Loose talk on leaving the EU could cost jobs

EU debate 04.02 16

The debate took place on a chilly February afternoon in Westminster. 

A handful of MPs gathered in a two-thirds empty chamber on Thursday to debate not a minor hobby horse of an obscure backbench MP but something of genuine national import: the upcoming European Referendum, an issue that has divided the Conservative Party for over a century.

I studied the history of The Corn Laws at A Level, I know how this story ends.

The title of the debate: ‘Backbench Business: Parliamentary sovereignty and EU renegotiations’ sounded reasonable enough but at the list of people who spoke revealed merely the usual suspects: John Baron MP (Basildon and Billericay, Conservative), Sir William Cash (Stone, Conservative), Sir Gerald Howarth (Aldershot, Conservative), Kate Hoey (Vauxhall, Labour), David Nuttall (Bury North, Conservative)

With the exception of handful of Eurosceptic Labour MPs, it was another instance of the Tory party talking to the Tory party in a navel-gazing contest.

If these MPs were aiming to be heard by the country at large then they were mistaken. The country was at work, or doing something else more constructive.

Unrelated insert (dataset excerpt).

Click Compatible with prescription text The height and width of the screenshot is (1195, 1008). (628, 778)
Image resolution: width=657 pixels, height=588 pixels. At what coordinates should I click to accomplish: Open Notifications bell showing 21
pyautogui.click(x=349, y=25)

The referendum on British membership of the European Union may have started life as an  obsessional Conservative disorder but the net result of that referendum will have a profound impact on people living in the UK, whether or not they are interested in that debate.

David Cameron, aware that the impression that his party gives too often that this is some kind of political parlour game in a private members club urged his own MPs to set aside the views of their local constituency associations to make their decision based on ‘what is in their heart’

His plea was met with howls of outrage this weekend from 41 Conservative associations accusing him of dismissing ‘the very people who secured his victory’ and urging him and his MPs to ‘listen to the views of the grassroots.’

Civil war in the Conservative party, on ice for a few years now beckons as their ‘grassroots’ deploy the same grasp of political reality for which they have been openly mocking Labour members who elected Jeremy Corbyn.

A party that looks inwards, listening to its own self-reinforcing echo chamber rarely speaks for the electorate.

For politicos and those of us still licking our wounds after dire General Election results last year the current Tory malaise might be amusing but for the country at large the results of this political shambles could be both economically and socially disastrous.

It may be timely to remind ourselves of some arithmetic:

  • the Conservative party has roughly 149,000 members
  • The UK population is roughly 61 million.
  • The CBI estimates 3 million jobs are dependent on our trade with the EU.

Once upon a time, the Conservative proclaimed itself the party of business.

More recently it has attempted to rebrand itself as the workers’ party pinching Liberal Democrat and Labour policies on raising the income tax threshold and  introducing the Living Wage. and presenting them as their own.

However, if its MPs are foolhardy enough to align themselves with the Leave EU campaign, they will be allying themselves with a plan that directly jeopardises British jobs and British workers.

MPs representing seats known for the high number of jobs linked to international trade such as Finmeccanica-Helicopters (formerly Agusta Westland) in Yeovil, where I am now living, should be especially careful about what they say.

When asked if he was concerned about the potential detrimental impact on employment within his constituency, the local Conservative MP said he was ‘personally, not too worried’ yet bizarrely in the same breath argued that current EU regulation should be preserved to preserve trade with the EU!

Alternative science and technology funding would also need to be found, he declared refusing to reveal how exactly this might be achieved outside the auspices of the EU.

When people elect members of Parliament they expect them to take decisions based on what is in the best interests of their constituents and the country.

We are being encouraged by Leave campaigners to think that EU withdrawal is as easy as pulling the plug with no consequences. But there will be consequences.

Leavers can dispute hypothetical future outcomes until the cows come home but the facts speak for themselves: as things stand billions of pounds are invested by the EU in technology projects like Horizon 2020 that directly benefit the UK economy and its workforce.

What is in it for companies like Finmeccanica to continue investing in their British subsidiaries if they are no longer part of the EU?

A clear case where loose talk by Conservative MPs on leaving the EU could cost real jobs here in the UK.


One thought on “Loose talk on leaving the EU could cost jobs

  1. Hi Daisy

    Nice article. I agree that leaving poses a risk to jobs. However I think we must be careful about bandying around the “3 mn” figure because if we leave there will be some sort of trade deal. It will most likely be a less favourable deal than the current one, but we won’t lose 3 million jobs. I know you didn’t say we would, but I feel that we need to make the distinction clear, otherwise we’re open to accusations of scaremongering. I share your concern about EU trade and investment completely. Leaving is a leap into the unknown and it would be painful, in the short term at the very least.

    For me the biggest argument for EU membership is that we need to work together with other countries to solve the world’s problems. I know some in the Tory party don’t understand the concepts of cooperation and collective interest, including Mr Cameron. Perhaps this is why many Tories are not too bothered about the UK being isolated.